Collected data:

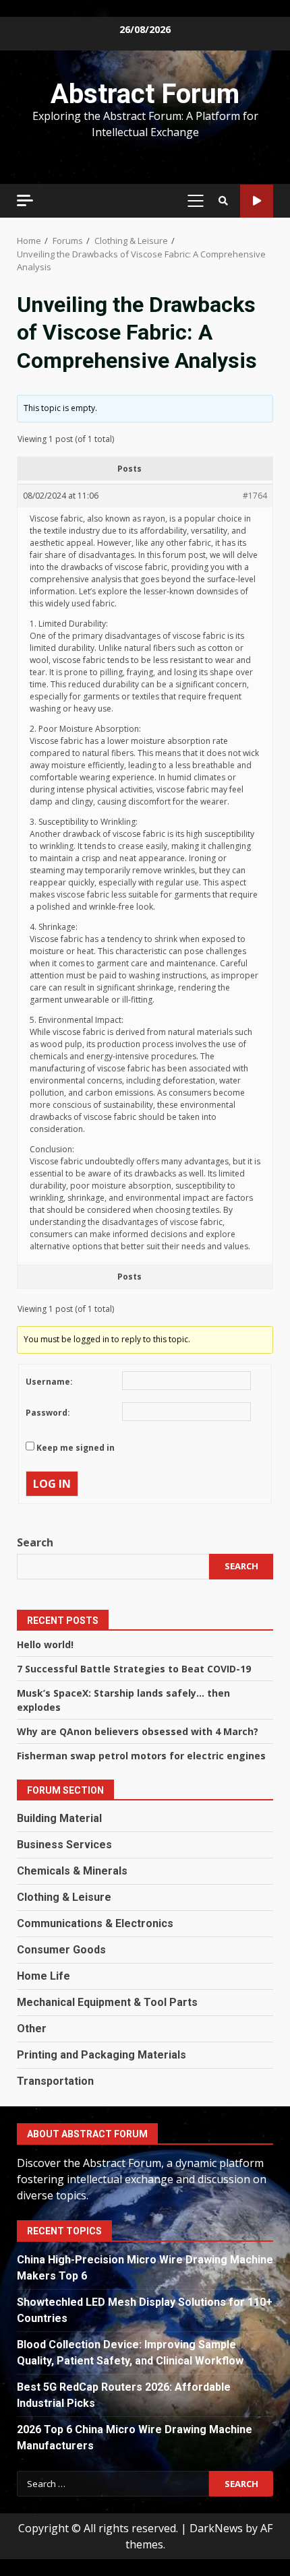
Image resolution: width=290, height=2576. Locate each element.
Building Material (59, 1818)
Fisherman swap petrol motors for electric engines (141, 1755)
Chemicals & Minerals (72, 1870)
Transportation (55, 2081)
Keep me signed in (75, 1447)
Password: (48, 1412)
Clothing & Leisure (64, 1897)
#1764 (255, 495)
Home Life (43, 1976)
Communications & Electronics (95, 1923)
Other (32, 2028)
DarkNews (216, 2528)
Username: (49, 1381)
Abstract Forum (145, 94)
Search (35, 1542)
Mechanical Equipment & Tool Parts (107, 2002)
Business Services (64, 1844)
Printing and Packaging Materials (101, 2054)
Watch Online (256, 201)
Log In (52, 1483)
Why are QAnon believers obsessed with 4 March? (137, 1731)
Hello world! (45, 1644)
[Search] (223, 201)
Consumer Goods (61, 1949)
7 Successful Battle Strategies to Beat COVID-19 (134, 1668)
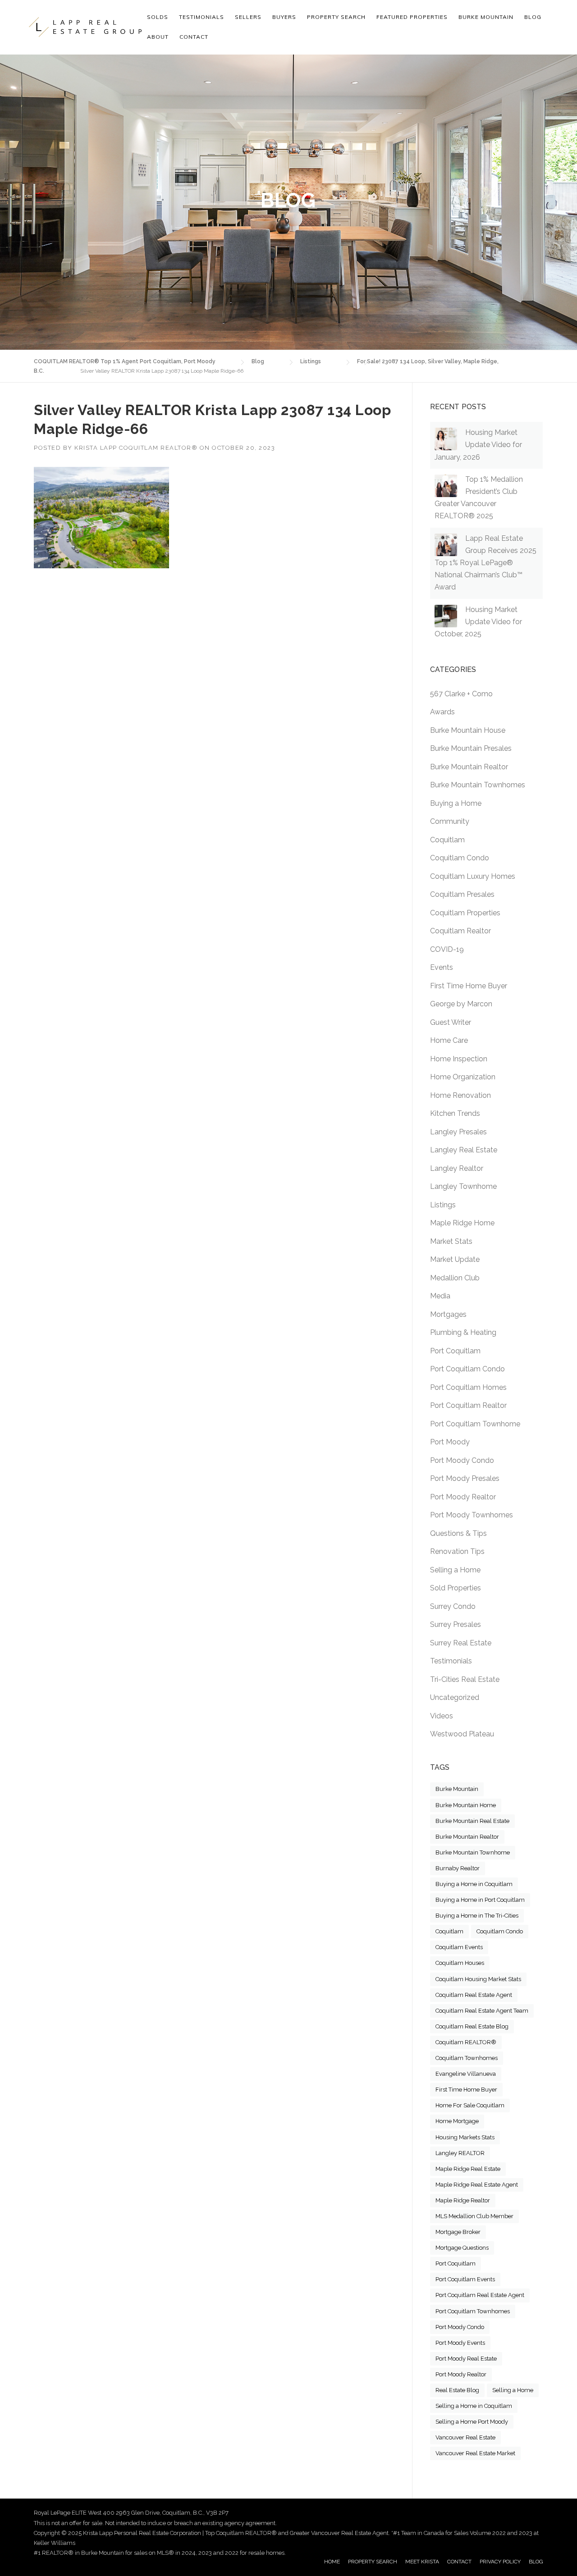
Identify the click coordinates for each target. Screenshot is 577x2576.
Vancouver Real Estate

__The problem__
With the pictures left out, give again exactly the lines from the one that contains "Business Services (64, 1844)" through the final line of the data above.

__Solution for this task__
Business Services (64, 1844)
Printing and Packaging Materials (101, 2054)
Watch Online (256, 201)
Log In (52, 1483)
Why are QAnon believers obsessed with 4 March? (137, 1731)
Hello world! (45, 1644)
[Search] (223, 201)
Consumer Goods (61, 1949)
7 Successful Battle Strategies to Beat COVID-19 (134, 1668)
Identify the click coordinates for each target. Screenshot is 577x2576.
Vancouver Real Estate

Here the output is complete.